Juegos Olímpicos de invierno sin nieve natural. O, mejor dicho, con nieve artificial. Así será la 24° de los Juegos que tendrán su sede en Pekín para convertirla en la primera ciudad en albergar unos Juegos Olímpicos de verano (2008) y de invierno (2022).
Desde este viernes 4 de febrero y hasta el domingo 20 del mismo mes, la capital china será el epicentro del mundo deportivo. En este caso, para las disciplinas de invierno.
Más allá de las polémicas que circundan a China, acaso desde un punto de vista occidental, con el caso de la tenista Peng Shuai, el boicot diplomático que sostiene Estados Unidos por las presuntas violaciones a los derechos humanos en la región china de Sinkiang y la contaminación ambiental, Pekín no es una ciudad típica de invierno, cerca de colinas y montañas con temperaturas bajo cero. Si bien esas latitudes, ahora, están atravesando el invierno, allí no hace el suficiente frío como para que se genere la nieve necesaria para cada una de las distintas pruebas que la requieren.
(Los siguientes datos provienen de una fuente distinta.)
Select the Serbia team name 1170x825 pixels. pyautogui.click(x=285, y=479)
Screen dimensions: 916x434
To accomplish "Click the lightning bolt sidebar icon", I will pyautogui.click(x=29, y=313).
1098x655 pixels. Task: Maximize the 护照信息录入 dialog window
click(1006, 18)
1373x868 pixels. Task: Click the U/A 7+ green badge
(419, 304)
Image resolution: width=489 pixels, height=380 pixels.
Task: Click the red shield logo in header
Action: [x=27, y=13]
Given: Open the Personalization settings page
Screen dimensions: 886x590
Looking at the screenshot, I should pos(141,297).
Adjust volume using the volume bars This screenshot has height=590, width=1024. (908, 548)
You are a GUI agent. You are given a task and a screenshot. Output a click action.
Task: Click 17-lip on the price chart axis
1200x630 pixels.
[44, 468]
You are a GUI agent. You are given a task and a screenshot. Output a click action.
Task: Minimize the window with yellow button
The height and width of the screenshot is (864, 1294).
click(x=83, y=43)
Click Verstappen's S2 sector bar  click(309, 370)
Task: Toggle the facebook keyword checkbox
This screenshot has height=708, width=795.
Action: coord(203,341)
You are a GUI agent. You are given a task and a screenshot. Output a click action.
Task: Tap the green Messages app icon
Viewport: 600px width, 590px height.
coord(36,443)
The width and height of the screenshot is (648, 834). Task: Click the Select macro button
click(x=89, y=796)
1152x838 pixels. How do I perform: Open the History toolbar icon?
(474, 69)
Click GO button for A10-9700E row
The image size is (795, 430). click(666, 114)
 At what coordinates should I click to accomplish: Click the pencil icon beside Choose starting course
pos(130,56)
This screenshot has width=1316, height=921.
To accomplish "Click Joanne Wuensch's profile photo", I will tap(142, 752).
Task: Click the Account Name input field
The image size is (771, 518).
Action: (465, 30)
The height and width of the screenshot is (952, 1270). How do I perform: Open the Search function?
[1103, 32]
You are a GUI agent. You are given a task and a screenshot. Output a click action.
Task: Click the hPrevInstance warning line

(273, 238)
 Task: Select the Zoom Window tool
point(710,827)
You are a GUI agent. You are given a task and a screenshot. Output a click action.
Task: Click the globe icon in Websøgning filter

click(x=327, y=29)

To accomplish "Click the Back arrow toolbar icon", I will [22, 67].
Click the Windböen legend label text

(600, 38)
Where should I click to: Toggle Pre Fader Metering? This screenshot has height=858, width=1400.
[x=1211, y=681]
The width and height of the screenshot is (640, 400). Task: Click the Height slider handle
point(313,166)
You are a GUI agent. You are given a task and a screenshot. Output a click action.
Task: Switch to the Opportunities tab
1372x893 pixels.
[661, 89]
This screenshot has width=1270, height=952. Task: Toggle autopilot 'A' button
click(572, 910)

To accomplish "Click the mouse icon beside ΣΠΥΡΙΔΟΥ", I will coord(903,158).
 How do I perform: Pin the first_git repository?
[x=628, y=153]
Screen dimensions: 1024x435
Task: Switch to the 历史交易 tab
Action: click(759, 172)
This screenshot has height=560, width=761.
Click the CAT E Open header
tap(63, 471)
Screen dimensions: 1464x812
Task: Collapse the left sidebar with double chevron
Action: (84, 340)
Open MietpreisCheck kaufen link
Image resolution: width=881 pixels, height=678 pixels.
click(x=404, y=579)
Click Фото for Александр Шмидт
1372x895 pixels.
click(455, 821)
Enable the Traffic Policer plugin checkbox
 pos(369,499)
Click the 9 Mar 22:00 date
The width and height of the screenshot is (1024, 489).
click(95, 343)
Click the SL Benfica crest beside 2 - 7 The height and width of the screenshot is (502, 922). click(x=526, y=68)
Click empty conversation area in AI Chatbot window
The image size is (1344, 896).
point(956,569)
Tanto la sede de esquí alpino en Yanqing, un suburbio montañoso de Pekín, como las sedes de biatlón, esquí de fondo, estilo libre, nórdico, saltos de esquí y snowboard en Zhangjiakou, no gozarán de los beneficios de la naturaleza para esta cita deportiva: la nieve.
Por eso, estos Juegos serán los primeros en la historia que utilizarán 100% de nieve artificial. El caso más cercano es el de PyeongChang 2018, donde se empleó un 90% de nieve artificial. Mientras que en Sochi 2014 se utilizó un 80% de nieve artificial, en una zona conocida en Rusia por ser más que nada un lugar turístico pero de verano.
Para subsanar este problema, este gran problema, el Comité Organizador decidió crear 1,2 millones de toneladas cúbicas a partir de un conjunto de cañones que, en diciembre pasado, comenzaron a lanzar de forma permanente copos para preparar los diferentes escenarios. La presencia de este elemento dependerá de la empresa TechnoAlpin, con sede en Italia.
En total, serán unos 300 cañones de nieve, distribuidos entre las instalaciones previstas en Yanqing y la otra sede olímpica de Zhangjiaku.
Este sistema artificial provoca y provocará un gran impacto ambiental, uno negativo claro, en pos de mantener entre rieles todo el circo olímpico. Desde que empezaron a cambiar la fisonomía del lugar, se utilizarán 185 millones de litros de agua. Todo, en una zona golpeada por las sequías permanentes. Para la geógrafa Carmen de Jong, de la Universidad de Estrasburgo, “organizar unos Juegos Olímpicos en esta región es una aberración, es irresponsable”, sentenció. Y agregó: “Podríamos también hacer los Juegos Olímpicos sobre la Luna o sobre Marte”.
Sin embargo, la empresa que ganó la licitación argumenta que el responsable de la carencia de nieve es por el impacto ambiental. “Producto del calentamiento climático es necesario este tipo de sistemas. Independientemente de la sede de los Juegos Olímpicos de Invierno, siempre habrá cañones de nieve”, argumentó Florian Hajzeri, director general de TechnoAlpin para China. Mientras que Li Xin, uno de los responsables de la estación de Yanqing, dijo: “Para nosotros, el mayor desafío, es mantener una calidad de nieve uniforme. Pueden hacerla demasiado dura en ciertos tramos y demasiado blanda en otros, lo que podría ser peligroso para los deportistas en la competición”.